Corporate Bond Market Insight - Resilient Growth Meets Rising Inflation

What were the key takeaways from last month’s numbers? Our corporate bond specialists look back at the market’s performance and provide incisive commentary to help you make sense of what drove the market—and what may be on the horizon for fixed income investors.

Key takeaways from the latest edition:

  • The economy stayed resilient in the second quarter, despite geopolitical volatility, supported by earnings, consumer spending and AI-related investment.
  • Inflation pressures rose across producer and consumer prices, though lower energy prices may signal a near-term peak. Inflation is likely to remain elevated through year-end.
  • The Fed held rates steady under new chair Kevin Warsh while shifting to a more neutral, inflation-focused stance. He also offered less forward guidance in keeping with his beliefs.
  • Investment-grade corporates held up well despite record June issuance, with spreads near historic tights. Current yields may make laddered IG corporates an attractive volatility hedge.

Recap

The second quarter of 2026 saw stronger-than-expected economic growth, rising inflation, steady interest rates and robust corporate earnings. Kevin Warsh replaced Jerome Powell as chair of the Federal Reserve (Fed), which held the federal funds rate steady at his first meeting. The ebb and flow of geopolitical news created a great deal of volatility but did little to derail the strength in equity and credit markets or the economy. As the second quarter drew to a close, the tentative cessation of hostilities between Iran and the United States created a significant cutback in energy prices, suggesting relief from the growing inflation threat. Investment-grade (IG) credit performed well.

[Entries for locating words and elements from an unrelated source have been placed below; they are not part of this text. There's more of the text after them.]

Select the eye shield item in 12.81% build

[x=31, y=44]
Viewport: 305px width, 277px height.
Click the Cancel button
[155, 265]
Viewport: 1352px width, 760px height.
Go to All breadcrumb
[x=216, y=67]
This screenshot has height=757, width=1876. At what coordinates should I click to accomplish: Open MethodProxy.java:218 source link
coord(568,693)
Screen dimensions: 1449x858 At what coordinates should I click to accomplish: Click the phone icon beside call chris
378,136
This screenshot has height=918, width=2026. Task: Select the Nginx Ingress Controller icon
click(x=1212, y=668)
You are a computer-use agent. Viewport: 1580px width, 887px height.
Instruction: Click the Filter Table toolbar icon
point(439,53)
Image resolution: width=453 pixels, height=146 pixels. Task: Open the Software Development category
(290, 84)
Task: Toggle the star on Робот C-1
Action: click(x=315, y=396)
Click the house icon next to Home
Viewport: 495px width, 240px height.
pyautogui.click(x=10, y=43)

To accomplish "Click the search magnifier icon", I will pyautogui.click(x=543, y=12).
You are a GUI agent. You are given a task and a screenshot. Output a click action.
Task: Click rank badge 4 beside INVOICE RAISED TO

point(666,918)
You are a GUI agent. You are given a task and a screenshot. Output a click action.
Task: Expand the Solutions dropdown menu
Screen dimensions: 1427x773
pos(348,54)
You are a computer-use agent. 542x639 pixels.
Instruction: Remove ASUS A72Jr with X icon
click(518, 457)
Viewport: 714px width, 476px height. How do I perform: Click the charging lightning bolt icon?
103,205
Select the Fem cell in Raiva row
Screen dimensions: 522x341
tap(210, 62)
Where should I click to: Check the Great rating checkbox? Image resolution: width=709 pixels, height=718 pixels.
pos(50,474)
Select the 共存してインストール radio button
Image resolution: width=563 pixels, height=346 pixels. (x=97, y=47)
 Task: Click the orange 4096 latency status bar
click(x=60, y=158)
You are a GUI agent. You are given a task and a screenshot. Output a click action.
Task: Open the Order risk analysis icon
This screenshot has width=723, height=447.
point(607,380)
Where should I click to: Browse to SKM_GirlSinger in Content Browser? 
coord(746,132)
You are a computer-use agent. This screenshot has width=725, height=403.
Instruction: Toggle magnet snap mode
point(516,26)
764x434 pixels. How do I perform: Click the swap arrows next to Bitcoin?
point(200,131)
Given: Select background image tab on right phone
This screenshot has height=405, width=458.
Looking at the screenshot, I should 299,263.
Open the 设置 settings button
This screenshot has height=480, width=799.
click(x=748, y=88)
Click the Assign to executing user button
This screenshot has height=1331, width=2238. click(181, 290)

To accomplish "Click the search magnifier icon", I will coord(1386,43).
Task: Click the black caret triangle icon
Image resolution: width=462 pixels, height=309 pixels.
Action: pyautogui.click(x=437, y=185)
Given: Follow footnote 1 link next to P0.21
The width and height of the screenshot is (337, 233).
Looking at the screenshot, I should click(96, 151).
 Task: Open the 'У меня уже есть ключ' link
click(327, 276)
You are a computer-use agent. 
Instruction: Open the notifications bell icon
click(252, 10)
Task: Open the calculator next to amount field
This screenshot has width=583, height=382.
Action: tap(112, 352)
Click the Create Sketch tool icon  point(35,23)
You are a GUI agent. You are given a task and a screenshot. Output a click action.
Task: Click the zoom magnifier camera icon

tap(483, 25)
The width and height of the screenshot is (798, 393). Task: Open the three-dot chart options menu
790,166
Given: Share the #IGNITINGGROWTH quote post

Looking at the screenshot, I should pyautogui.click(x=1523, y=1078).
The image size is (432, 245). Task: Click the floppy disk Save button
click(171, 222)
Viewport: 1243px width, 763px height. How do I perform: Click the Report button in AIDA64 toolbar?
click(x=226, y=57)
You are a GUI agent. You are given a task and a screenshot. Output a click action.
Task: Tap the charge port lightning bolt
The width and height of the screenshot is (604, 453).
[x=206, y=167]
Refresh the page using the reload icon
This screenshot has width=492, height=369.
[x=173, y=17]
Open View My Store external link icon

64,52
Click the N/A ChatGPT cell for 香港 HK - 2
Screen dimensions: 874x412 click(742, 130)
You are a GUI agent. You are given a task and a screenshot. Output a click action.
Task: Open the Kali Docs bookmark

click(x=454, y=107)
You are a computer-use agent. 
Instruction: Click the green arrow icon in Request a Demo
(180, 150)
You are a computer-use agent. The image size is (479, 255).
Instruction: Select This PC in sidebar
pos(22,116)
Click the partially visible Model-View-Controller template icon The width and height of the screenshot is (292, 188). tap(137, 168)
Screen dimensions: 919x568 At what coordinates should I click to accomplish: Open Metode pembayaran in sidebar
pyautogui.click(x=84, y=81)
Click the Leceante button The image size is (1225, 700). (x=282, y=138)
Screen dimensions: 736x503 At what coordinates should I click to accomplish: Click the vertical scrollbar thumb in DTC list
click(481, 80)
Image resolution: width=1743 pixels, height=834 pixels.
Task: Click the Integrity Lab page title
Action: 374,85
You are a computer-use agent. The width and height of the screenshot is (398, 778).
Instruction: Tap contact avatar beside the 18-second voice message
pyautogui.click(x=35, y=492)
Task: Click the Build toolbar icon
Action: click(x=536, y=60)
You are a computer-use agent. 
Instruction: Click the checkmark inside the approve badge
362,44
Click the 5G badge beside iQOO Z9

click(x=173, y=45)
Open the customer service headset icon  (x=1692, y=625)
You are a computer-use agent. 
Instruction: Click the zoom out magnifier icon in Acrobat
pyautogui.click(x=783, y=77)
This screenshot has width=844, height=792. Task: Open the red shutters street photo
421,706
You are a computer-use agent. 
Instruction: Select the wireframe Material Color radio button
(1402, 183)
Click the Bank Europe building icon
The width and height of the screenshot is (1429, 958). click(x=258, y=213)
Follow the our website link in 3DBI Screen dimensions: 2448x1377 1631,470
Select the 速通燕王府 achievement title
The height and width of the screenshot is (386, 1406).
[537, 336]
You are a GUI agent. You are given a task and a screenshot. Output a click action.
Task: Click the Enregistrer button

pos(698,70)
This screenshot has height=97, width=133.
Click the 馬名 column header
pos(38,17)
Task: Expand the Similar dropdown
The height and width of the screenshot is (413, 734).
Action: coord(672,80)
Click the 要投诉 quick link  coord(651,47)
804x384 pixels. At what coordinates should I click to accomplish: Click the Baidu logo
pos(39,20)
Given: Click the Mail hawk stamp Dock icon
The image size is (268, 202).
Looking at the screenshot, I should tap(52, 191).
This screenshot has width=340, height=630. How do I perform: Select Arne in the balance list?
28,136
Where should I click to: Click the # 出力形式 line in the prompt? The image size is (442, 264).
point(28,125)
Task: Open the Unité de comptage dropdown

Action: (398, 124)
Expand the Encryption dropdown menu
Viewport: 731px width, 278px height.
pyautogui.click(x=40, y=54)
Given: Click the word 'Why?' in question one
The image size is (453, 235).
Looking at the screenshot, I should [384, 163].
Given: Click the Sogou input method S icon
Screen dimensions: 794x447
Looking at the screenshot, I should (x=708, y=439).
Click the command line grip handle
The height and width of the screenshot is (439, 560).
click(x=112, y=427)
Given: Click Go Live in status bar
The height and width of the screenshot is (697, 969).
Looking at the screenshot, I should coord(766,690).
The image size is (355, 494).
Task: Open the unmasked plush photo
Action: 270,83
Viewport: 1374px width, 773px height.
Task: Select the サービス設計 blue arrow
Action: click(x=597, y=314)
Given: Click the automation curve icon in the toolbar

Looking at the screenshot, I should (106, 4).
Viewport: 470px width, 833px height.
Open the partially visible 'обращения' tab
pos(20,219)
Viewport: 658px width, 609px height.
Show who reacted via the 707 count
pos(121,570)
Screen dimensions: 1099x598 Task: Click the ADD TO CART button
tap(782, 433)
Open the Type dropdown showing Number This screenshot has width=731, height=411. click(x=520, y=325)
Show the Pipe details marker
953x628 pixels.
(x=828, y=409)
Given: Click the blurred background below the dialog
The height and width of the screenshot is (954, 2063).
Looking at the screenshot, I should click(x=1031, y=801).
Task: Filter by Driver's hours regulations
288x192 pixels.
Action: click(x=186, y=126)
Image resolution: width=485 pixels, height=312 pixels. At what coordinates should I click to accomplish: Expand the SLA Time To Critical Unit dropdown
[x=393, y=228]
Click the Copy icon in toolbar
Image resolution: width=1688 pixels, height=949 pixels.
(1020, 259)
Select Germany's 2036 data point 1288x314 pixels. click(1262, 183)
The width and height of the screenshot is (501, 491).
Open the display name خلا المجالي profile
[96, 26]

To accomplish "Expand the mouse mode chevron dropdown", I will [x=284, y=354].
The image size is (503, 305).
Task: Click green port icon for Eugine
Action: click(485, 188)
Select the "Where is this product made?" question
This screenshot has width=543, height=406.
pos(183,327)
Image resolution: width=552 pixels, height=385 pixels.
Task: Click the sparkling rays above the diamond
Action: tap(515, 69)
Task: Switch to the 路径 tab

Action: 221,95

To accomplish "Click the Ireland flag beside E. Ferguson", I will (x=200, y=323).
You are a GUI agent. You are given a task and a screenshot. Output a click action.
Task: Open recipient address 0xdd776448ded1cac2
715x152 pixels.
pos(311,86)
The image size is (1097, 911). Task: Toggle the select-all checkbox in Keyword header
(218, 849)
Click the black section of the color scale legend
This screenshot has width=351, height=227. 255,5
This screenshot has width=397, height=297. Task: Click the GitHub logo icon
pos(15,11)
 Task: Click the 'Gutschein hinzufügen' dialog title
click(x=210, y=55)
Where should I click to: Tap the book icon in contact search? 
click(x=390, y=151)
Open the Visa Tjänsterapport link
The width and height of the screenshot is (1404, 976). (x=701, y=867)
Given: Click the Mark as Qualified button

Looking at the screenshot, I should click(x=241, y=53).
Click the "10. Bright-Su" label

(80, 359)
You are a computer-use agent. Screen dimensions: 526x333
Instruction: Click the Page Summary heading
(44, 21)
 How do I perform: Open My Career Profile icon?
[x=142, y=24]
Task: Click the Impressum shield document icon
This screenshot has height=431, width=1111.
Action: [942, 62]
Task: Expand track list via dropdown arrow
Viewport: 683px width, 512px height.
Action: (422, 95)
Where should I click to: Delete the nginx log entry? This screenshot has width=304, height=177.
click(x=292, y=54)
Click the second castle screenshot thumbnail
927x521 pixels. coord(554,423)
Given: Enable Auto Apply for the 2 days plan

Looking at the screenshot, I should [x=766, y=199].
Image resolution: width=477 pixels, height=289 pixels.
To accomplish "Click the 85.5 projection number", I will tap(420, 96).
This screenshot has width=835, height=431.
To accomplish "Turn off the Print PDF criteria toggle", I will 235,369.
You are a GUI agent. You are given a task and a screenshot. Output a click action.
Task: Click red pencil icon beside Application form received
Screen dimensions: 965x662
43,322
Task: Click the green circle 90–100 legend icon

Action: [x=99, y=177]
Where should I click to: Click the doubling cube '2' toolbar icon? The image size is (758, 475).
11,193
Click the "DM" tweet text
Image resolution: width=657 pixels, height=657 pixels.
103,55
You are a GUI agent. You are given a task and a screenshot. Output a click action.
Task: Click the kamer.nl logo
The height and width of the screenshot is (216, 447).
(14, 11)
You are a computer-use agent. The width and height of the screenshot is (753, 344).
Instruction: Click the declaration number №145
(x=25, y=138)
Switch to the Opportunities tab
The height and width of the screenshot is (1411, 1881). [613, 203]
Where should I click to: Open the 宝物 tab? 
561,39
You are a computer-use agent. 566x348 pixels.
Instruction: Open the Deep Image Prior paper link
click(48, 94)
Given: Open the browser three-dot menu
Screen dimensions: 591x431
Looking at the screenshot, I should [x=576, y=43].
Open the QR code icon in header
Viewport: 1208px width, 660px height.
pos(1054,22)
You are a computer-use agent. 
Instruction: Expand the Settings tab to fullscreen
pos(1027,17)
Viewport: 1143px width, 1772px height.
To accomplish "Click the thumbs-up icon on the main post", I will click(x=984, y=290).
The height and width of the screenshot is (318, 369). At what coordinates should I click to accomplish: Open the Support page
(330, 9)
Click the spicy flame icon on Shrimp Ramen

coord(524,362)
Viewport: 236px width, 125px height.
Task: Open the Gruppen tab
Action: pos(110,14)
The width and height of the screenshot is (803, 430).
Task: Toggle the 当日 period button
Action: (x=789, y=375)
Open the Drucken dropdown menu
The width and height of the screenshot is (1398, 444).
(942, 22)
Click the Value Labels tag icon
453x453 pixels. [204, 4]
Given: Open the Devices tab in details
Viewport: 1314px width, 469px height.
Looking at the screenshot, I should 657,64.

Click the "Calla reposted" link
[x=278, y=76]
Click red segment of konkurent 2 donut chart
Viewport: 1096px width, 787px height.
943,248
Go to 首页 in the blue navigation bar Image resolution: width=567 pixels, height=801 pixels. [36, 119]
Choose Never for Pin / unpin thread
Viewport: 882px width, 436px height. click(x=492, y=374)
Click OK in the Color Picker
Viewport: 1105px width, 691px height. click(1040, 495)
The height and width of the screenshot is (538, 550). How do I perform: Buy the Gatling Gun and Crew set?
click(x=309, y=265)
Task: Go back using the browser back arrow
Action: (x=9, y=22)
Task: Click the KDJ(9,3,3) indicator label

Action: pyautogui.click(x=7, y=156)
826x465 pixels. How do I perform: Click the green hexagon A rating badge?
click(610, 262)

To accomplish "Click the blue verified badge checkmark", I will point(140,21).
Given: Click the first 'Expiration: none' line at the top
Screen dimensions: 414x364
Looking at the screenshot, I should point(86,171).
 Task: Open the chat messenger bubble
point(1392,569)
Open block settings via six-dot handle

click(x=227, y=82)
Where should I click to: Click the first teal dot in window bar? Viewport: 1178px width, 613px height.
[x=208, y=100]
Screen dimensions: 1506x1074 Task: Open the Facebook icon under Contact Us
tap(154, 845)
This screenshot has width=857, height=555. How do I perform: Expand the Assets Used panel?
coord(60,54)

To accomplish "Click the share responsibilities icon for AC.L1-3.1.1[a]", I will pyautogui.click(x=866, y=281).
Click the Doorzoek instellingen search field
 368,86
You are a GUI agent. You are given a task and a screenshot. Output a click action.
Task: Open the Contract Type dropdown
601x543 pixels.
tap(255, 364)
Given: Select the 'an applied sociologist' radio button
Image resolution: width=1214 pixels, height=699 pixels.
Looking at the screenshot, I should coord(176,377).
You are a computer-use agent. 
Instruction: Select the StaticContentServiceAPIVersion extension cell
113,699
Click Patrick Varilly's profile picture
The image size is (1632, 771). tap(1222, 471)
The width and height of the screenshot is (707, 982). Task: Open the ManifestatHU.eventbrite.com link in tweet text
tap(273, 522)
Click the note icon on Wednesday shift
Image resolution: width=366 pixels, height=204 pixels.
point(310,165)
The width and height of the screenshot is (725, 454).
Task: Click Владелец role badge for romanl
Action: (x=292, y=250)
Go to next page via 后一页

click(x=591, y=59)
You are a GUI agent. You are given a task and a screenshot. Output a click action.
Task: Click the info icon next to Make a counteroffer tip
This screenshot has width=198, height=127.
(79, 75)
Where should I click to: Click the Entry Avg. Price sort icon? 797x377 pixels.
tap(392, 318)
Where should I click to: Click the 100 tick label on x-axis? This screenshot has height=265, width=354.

Inflationary pressures continue to grow, particularly at the producer or early-stage level. The Institute of Supply Management reports that 82.1% of the respondents paid higher materials prices, which is the fourth straight month above 70.0%. More importantly, given its much larger weight in the economy, inflationary pressures are also evident in the services sector. Over 70% of companies reported higher prices in each of the last three months. Early-stage inflation is also present in the Core Producer Price Index’s 4.9% annual growth rate. Increases in producer prices are eventually reflected in Consumer Price Index (CPI), but with a lag. This suggests that even given the recent weakness in energy, that inflation pressure will remain elevated over the rest of the year.